### Requirement:
Extract the lines of the material from the line containing "This screenshot has height=802, width=1512." through its final line, copying each line verbatim and leaving out the pictures.

------------------------------

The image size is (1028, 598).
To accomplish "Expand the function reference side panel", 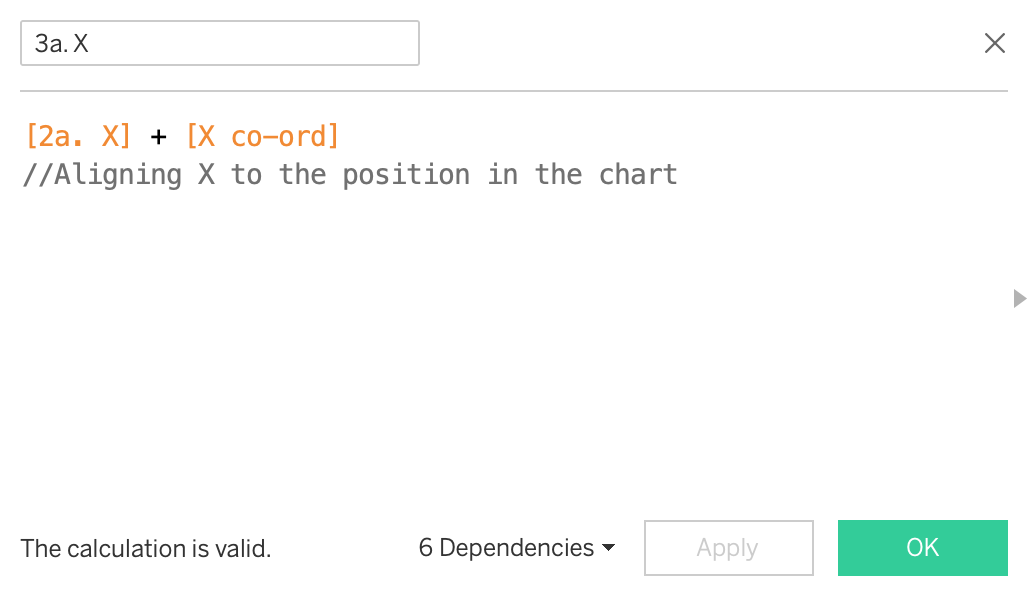I will coord(1019,298).
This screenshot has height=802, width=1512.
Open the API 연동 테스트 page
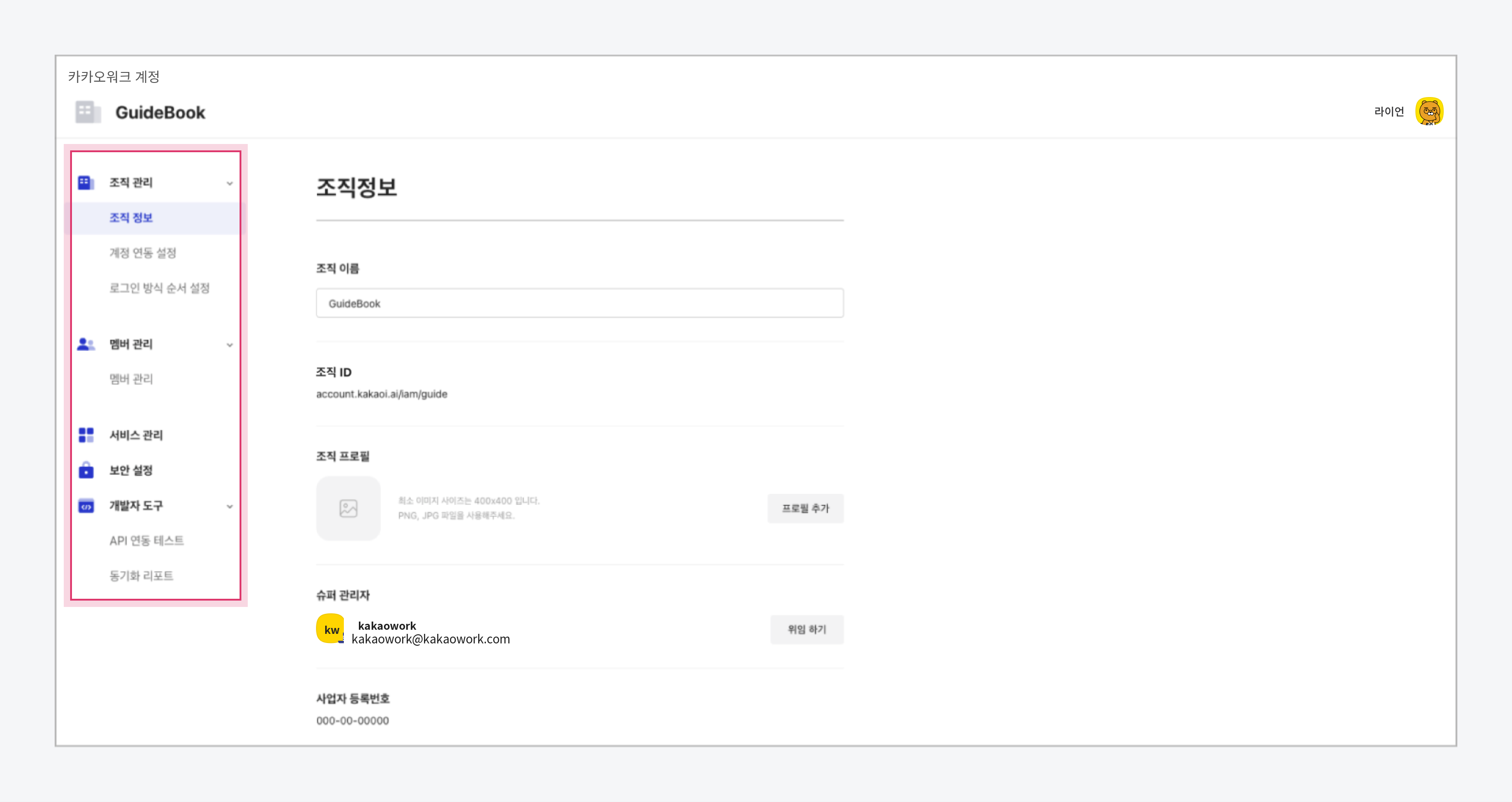coord(146,541)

------------------------------

### Answer in full:
This screenshot has height=802, width=1512.
Open the API 연동 테스트 page
coord(146,541)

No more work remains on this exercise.